Figure 5.

Sumoylation of Rap1 mediates recruitment of the basal transcription machinery. (A) The level of RNAPII at RPL35A depends on the combined activity of TORC1 and Ubc9. Log-phase cells were treated with 100 nM rapamycin for 30 min, after which the level of RNAPII at RPL35A and SCR1 was analyzed by ChIP. The location of primer pairs is indicated.

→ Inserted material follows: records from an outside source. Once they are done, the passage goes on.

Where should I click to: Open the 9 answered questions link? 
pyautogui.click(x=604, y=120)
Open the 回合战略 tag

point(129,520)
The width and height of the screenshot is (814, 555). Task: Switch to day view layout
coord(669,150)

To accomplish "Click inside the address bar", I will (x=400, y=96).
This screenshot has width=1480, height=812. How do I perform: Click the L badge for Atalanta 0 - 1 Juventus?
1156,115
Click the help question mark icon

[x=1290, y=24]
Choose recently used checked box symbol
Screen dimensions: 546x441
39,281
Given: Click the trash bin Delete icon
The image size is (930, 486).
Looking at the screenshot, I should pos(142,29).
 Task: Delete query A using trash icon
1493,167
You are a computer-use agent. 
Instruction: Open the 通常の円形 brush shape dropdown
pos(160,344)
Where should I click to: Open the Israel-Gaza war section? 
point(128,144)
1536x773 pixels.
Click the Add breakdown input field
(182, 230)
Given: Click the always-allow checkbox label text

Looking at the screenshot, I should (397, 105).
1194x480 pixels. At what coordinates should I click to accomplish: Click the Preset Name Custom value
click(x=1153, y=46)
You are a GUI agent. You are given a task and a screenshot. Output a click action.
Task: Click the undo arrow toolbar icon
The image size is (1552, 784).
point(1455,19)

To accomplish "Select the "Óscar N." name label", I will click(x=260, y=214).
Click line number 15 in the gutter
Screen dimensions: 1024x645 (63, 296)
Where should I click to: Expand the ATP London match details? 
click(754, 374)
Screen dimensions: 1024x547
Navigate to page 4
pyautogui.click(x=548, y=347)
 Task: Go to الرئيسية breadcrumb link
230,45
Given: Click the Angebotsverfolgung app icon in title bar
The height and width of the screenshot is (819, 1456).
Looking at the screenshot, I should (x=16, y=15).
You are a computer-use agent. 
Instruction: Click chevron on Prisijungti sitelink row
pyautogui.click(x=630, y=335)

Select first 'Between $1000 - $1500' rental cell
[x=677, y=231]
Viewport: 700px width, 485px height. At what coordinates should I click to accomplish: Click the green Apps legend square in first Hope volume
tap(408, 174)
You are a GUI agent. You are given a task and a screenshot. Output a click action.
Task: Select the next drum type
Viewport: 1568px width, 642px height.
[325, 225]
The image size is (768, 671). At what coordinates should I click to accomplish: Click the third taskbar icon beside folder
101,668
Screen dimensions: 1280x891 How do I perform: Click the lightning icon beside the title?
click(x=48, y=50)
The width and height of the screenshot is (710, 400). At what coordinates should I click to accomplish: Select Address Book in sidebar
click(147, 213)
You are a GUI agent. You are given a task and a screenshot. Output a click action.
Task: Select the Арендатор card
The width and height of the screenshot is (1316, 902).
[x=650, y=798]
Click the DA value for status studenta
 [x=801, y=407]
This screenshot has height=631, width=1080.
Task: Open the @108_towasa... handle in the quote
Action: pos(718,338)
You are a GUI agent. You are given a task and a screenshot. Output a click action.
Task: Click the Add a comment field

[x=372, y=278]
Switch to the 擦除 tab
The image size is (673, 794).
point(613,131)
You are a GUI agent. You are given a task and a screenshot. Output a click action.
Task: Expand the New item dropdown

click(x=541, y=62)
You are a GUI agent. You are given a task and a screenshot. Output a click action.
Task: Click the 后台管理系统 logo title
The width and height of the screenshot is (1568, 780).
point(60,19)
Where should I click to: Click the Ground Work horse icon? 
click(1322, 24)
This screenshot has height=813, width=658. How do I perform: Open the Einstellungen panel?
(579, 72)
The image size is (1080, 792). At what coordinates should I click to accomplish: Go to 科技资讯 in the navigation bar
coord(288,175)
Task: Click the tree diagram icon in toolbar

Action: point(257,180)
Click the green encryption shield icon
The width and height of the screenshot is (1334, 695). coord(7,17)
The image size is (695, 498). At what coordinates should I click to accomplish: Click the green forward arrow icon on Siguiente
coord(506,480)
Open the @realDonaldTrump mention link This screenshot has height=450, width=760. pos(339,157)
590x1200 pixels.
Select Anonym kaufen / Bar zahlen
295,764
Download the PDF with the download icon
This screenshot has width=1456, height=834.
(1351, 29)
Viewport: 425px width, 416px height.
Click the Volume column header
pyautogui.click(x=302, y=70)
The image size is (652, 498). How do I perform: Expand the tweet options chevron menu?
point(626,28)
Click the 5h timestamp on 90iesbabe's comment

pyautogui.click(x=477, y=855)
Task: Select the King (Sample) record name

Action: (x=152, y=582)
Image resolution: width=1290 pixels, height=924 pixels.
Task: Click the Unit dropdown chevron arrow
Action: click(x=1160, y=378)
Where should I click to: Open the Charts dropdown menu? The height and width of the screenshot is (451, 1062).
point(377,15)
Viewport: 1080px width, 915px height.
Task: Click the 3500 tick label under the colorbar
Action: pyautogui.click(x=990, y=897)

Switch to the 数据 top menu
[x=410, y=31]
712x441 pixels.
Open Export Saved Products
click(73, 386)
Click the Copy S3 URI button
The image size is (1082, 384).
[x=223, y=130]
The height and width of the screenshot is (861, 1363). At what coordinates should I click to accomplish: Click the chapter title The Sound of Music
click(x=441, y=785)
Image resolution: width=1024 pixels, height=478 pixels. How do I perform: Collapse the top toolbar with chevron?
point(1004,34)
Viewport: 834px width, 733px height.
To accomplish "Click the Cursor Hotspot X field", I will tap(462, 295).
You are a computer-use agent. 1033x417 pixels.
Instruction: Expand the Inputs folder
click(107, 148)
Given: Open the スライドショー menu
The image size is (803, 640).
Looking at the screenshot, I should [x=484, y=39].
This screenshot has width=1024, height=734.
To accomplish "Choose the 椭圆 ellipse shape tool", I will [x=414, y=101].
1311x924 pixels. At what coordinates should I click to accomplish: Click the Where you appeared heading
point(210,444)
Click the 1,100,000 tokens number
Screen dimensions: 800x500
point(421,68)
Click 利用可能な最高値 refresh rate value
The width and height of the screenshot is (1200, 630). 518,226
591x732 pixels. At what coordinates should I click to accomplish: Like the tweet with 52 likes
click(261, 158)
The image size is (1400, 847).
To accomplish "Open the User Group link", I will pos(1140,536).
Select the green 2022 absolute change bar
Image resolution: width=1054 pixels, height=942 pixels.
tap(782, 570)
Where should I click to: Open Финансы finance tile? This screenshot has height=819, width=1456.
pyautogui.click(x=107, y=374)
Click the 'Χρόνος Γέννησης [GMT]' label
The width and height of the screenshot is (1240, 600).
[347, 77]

Error bars, SEM. (B) TFIID recruitment depends on TORC1 and Ubc9. Log-phase cells were treated as in A, and the level of TBP at RPL35A and ACT1 was determined by ChIP. Error bars, SEM. (C) Rap1 sumoylation promotes the interaction with TFIID. WT cells transformed with plasmids expressing HA-tagged wild-type RAP1, rap1-K2R, or rap1-K9R were subjected to immunoprecipitation with anti-HA beads followed by Western blotting with anti-Taf4 antibodies. (D) TORC1 activity does not modulate the interaction between Rap1 and TFIID. Cells treated with 100 nM rapamycin (30 min) were processed as in C. (E,F) Sumoylation of Rap1 promotes recruitment of TFIID and RNAPII to RPL35A. ChIPs were performed as in Figure 4E using antibodies against TBP (E) and RNAPII (F). Error bars, SEM. (G) Model of our findings. Sumoylation of Rap1 by Ubc9 promotes RPG transcription in parallel to TORC1.